3. 甘南備寺山
3.1. 神奈備山
江津市桜江町坂本にある、甘南備寺山(標高522m)はその昔、「神奈備山(かんなびやま)」と呼ばれていた。
かつて地元の人はこの山を墓地として祭っており、祖先の霊が籠る霊山として古来信仰の対象であった。
熊野本宮から勧請し、「神奈備山権現宮」を山頂に創建したが、創建した年代は不明である。
現在はその宮の形は消え失せているが、その痕跡は残っている。
山頂にそれとわかる岩が二つ並んでおり、一つの岩の上には神の依代と云われる磐座のように岩の祠が安置されている。
出雲地方の「かんなび山」
この「かんなび山」と呼ぶ山は出雲地方にもある。
神名備野(現:松江市の茶臼山)、神名火山(現:松江市の朝日山)、神名樋山(現:出雲市の大船山)、神名火山(簸川郡の仏径山)の4山である。
「かんなび」とは、「神の隠れこもれる」という意味である。「かんなび山」は信仰の対象として古代人に祭られていた山のことを指す。
一般 には「神奈備」と書くが、出雲国風土記には「神名火山」、「神名備野」、「神名樋」と書かれている。

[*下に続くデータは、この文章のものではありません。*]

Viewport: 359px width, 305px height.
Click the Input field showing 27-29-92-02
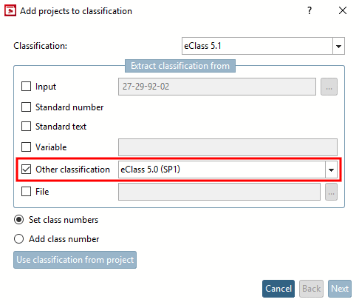point(217,87)
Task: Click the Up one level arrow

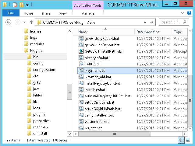Action: point(31,22)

出雲国風土記には「神名火山」は意宇郡、秋鹿郡、楯縫郡、出雲郡の4カ所あったとされ、これらはいずれも「入海(宍道湖)」を取り巻くようにそびえている。
京都田辺市の甘南備山
京都府京田辺市に「神が隠れる場所」との意味を持つ山、甘南備山(標高221m)があり、神の宿る山とされている。
甘南備山について次のような説明がされている。
古来、甘南備山は、「神南備」「神無火」などともいわれ、これには「神が隠れる場所」という意味があるとされる。甘南備山は「神が鎮座する山」、「神の降臨する山」として信仰の対象となっていた。山頂付近には延喜式内社の一つである神南備神社が鎮座しており、また、北麓の大住池平にある月讀神社では、祭礼の都度、元々神南備神社の祭神でもあった月読尊を甘南備山から迎えて、これを行うこととしていたとされる。
何れにせよ「かんなび山」とは神が住む山で信仰の対象の山であったようである。
とすれば、全国的にはまだまだ他に同じ名前があったが、途中で変わっていったということが考えられるが証拠はない。
甘南備神社
余談ではあるが、広島県府中市出口町に甘南備神社がある。
和銅元年(708年)に悪疫が流行した際、当時備後国国司であった佐伯宿祢麻麿(さえきすぐねまろ)が、出雲国美保神社から事代主命の分霊を勧進した。祈祷の結果悪疫退散し、それを喜び大国主神と少彦名神を合祀した。とされているので相当古い神社である。
何か、神社名の謂れがあるのかと思い、訪れたが、其のような記載した石碑や説明板は無かった。